Praedicat is putting catastrophe risk modelling experience from both parties to work to develop liability catastrophe models. They explain liability catastrophes as catastrophes with a human cause for which businesses or people may be held liable, such as asbestos or climate change. Praedicat has been testing its solutions with a number of leading insurers and reinsurers while the technology and software was in development.
“Modeling has transformed underwriting and catastrophe risk management decision-making for the property insurance market,” said Hemant Shah, president and CEO of RMS and a director of Praedicat. “RMS and RAND, and now Praedicat, are excited to extend this transformation to the casualty insurance market, taking it to the leading edge of an industry trend of deeply embedding analytics and models to increase risk-adjusted profitability.”

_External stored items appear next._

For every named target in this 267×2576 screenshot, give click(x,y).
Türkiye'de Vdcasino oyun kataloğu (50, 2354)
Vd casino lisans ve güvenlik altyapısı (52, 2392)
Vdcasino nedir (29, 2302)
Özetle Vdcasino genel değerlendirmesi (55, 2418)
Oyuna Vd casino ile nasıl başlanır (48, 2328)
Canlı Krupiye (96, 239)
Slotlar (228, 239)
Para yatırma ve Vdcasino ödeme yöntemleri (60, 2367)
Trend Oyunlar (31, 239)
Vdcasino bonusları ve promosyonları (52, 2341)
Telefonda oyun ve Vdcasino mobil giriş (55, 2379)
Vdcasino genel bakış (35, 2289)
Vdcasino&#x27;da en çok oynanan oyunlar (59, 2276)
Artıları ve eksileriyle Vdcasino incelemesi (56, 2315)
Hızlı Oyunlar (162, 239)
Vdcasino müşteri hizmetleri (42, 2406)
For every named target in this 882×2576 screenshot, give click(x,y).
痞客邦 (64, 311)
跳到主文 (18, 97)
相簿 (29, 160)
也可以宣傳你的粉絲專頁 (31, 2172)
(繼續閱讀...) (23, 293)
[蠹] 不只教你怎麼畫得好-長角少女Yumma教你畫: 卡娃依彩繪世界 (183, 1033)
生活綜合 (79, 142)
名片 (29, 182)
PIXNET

We asked Peter Nakada of the RMS RiskMarkets team for his thoughts on whether Praedicat could have an impact on risk transfer to the capital markets. He told us that the RiskMarkets team foresees working with Praedicat to develop a market for ‘liability cat bonds’. They have already spoken to primary insurers who are keen to transfer risks such as product liability to the capital markets, and have begun work on indices which could facilitate this risk transfer. He added that while it will take some time for Praedicat to develop the modelling technology to support the analysis of this type of risk, they believe that a complete solution is not that far off.
This is extremely encouraging as liability risks are a growing concern for many re/insurers. Product liability is certainly one area where these types of instruments could be put to work. Other areas that could have potential may be things such as medical liabilities or even pollution liabilities. We’ll be watching this closely to see what results from the new venture.